Paclitaxel (Taxol)

The paclitaxel (TAXOL); Bristol-Myers Squibb Company) represents first agent from novel class of antineoplastic drugs--taxanes to enter routine clinical practice. Paclitaxel interferes with microtubular polymerization by promoting abnormal assembly of microtubules and inhibiting their subsequent disassembly. Pharmacokinetics of paclitaxel has been intensively studied. There are indications for nonlinear pharmacokinetics when paclitaxel is administered as a short infusion and at higher doses. Neurotoxicity, mucositis, and leukopenia correlate with some pharmacokinetic parameters. The clinical development of paclitaxel was initially hampered by hypersensitivity reactions. Current dosage regiments with premedication reduced the incidence of these events to 3%. The major dose-limiting adverse effect of paclitaxel is neutropenia.

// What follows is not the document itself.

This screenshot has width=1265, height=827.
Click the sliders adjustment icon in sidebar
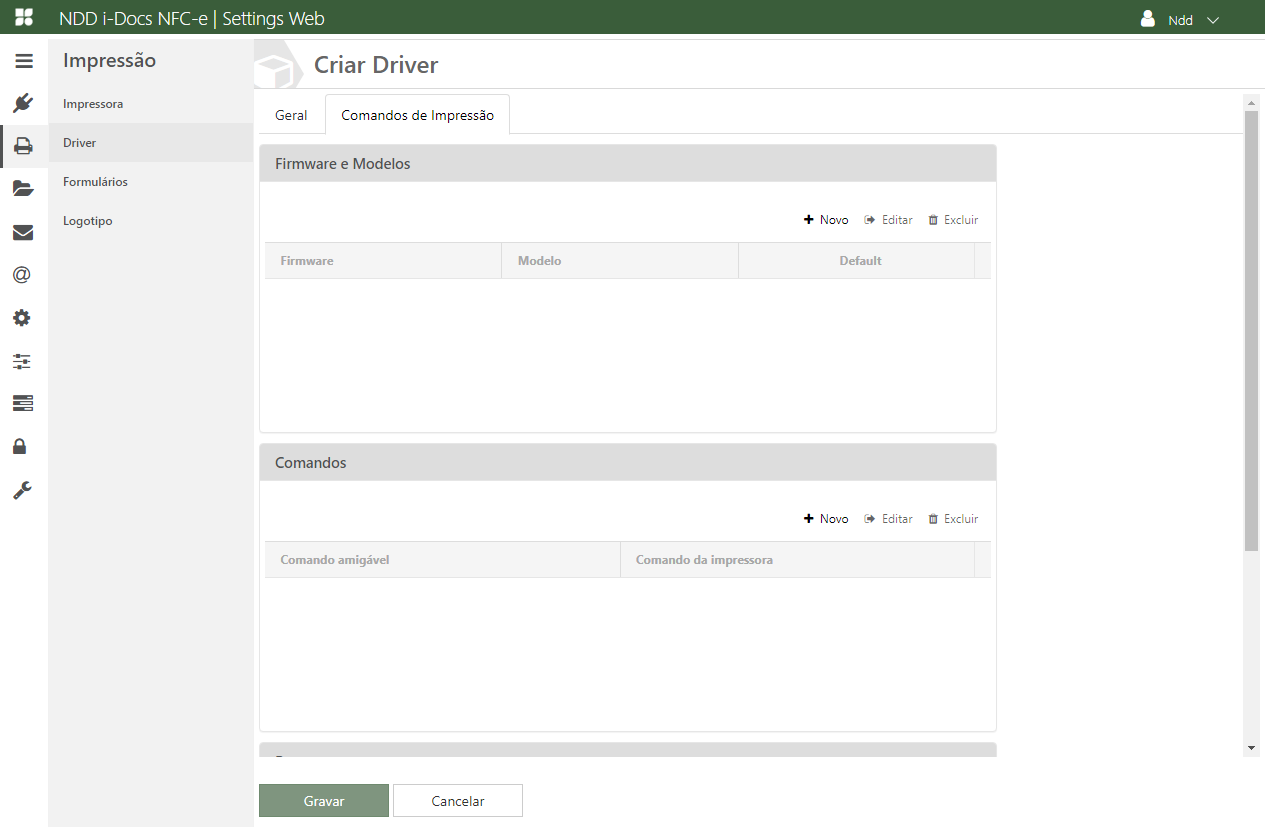(x=22, y=361)
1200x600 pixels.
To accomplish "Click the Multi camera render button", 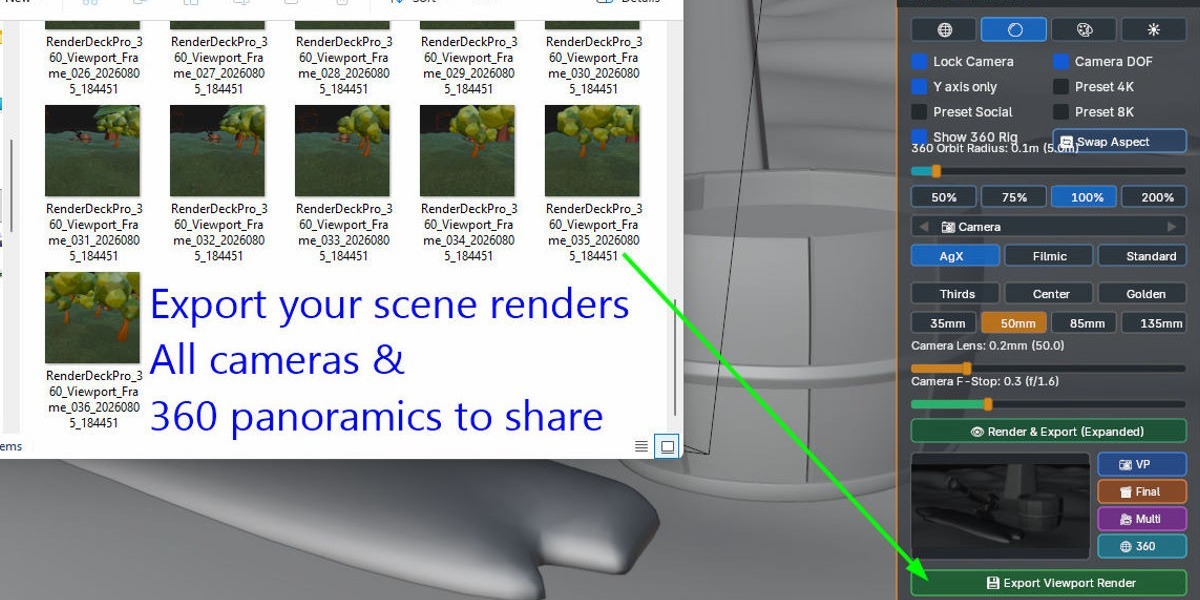I will [1141, 519].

Significant activities were reported especially in patients with advanced ovarian, breast, non-small cell lung cancer (NSCLC), head and neck cancer and in other types of tumours. Long-term follow-up will also allow the effects of the drug on patient survival to be determined. At present combination of Taxol (paclitaxel) with cisplatin clearly improves the duration of progression-free survival and of overall survival compared with cyclophosphamide and cisplatin in women ovarian cancer. Recently was TAXOL (paclitaxel) registered in Czech republic for treatment of patients with advanced metastatic ovarian carcinoma and in patients with metastatic breast cancer after failure of the standard therapy.